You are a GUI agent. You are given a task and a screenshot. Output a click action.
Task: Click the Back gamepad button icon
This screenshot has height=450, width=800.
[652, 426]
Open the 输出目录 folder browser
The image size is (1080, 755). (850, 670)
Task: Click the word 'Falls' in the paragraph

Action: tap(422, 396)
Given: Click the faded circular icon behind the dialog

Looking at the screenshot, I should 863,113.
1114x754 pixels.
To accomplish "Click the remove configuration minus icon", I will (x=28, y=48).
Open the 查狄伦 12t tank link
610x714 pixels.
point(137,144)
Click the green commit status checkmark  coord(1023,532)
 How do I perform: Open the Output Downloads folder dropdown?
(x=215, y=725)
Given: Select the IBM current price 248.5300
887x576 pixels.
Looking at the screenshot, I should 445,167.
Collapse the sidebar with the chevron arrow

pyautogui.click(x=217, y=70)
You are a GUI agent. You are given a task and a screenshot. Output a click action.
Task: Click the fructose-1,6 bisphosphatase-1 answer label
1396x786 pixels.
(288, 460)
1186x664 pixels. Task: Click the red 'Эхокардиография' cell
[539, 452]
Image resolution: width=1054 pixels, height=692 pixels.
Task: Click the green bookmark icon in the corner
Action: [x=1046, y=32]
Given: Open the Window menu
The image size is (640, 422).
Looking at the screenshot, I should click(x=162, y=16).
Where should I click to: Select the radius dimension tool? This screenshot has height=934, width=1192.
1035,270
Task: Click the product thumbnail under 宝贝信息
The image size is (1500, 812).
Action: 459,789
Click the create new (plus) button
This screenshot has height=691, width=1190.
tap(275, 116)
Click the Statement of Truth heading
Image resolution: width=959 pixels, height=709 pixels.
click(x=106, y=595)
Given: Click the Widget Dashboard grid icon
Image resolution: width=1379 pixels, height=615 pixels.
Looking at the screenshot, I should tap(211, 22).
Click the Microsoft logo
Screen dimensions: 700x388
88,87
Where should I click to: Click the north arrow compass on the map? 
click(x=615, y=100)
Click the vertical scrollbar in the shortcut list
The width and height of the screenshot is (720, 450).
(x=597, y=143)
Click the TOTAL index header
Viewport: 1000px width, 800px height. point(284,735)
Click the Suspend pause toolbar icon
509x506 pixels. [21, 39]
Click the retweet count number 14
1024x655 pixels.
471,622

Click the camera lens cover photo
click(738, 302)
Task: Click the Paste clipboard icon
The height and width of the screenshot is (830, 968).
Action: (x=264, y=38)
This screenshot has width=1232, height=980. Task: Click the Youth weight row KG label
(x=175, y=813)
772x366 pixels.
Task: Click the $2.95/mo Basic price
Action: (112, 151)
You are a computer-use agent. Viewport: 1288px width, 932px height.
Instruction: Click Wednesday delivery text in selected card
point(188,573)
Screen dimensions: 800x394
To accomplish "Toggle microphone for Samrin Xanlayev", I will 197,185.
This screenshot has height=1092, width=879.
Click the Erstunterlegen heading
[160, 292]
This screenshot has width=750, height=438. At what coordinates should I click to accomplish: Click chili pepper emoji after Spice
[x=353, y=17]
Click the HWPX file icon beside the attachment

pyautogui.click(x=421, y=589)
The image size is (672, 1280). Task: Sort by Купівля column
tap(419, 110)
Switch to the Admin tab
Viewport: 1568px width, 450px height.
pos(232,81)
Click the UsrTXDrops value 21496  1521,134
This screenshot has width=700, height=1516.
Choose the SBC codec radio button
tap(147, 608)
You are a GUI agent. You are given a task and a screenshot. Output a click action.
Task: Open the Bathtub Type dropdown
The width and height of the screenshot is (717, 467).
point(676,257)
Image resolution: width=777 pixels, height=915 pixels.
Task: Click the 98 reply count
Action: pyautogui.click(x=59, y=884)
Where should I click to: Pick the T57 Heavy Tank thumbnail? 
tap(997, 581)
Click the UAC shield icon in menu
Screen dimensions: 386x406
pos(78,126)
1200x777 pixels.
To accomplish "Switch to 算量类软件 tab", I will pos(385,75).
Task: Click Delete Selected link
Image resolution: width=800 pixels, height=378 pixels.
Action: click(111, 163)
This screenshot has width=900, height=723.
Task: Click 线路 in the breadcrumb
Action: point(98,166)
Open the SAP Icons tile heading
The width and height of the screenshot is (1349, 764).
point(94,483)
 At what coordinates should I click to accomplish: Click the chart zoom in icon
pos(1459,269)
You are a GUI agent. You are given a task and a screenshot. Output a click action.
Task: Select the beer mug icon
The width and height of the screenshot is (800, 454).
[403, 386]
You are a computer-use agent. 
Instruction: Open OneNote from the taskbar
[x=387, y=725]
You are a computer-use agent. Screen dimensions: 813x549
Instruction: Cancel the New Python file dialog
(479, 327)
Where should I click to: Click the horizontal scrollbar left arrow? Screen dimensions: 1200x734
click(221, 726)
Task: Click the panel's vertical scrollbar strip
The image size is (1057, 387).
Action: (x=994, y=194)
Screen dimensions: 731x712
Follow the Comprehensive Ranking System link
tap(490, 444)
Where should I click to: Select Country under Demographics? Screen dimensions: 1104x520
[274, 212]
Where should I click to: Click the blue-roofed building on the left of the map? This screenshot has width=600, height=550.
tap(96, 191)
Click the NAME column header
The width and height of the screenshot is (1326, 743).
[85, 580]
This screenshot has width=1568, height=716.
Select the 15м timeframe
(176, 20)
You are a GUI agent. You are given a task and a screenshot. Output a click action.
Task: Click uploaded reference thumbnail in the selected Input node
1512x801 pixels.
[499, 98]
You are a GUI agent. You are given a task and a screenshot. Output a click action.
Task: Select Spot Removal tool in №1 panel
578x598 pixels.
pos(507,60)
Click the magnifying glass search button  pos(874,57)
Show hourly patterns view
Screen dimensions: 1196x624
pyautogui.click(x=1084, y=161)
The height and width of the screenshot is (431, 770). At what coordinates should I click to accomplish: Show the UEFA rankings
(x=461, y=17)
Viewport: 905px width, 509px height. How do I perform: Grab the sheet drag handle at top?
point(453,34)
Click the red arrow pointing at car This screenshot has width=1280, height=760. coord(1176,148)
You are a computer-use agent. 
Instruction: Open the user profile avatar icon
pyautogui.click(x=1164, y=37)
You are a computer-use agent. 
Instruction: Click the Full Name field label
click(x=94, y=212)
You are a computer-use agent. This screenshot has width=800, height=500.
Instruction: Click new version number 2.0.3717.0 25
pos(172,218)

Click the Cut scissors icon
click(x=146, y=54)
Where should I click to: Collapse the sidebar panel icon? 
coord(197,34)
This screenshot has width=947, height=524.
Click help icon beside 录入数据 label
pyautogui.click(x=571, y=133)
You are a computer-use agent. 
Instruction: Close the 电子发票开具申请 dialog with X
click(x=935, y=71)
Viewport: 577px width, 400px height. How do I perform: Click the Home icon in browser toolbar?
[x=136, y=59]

————————

WORK TASK:
Every line that contains the string "will" should be copied from the entries.

OUTPUT BELOW:
To accomplish "Click the remove configuration minus icon", I will (x=28, y=48).
To accomplish "Toggle microphone for Samrin Xanlayev", I will 197,185.
To accomplish "Switch to 算量类软件 tab", I will pos(385,75).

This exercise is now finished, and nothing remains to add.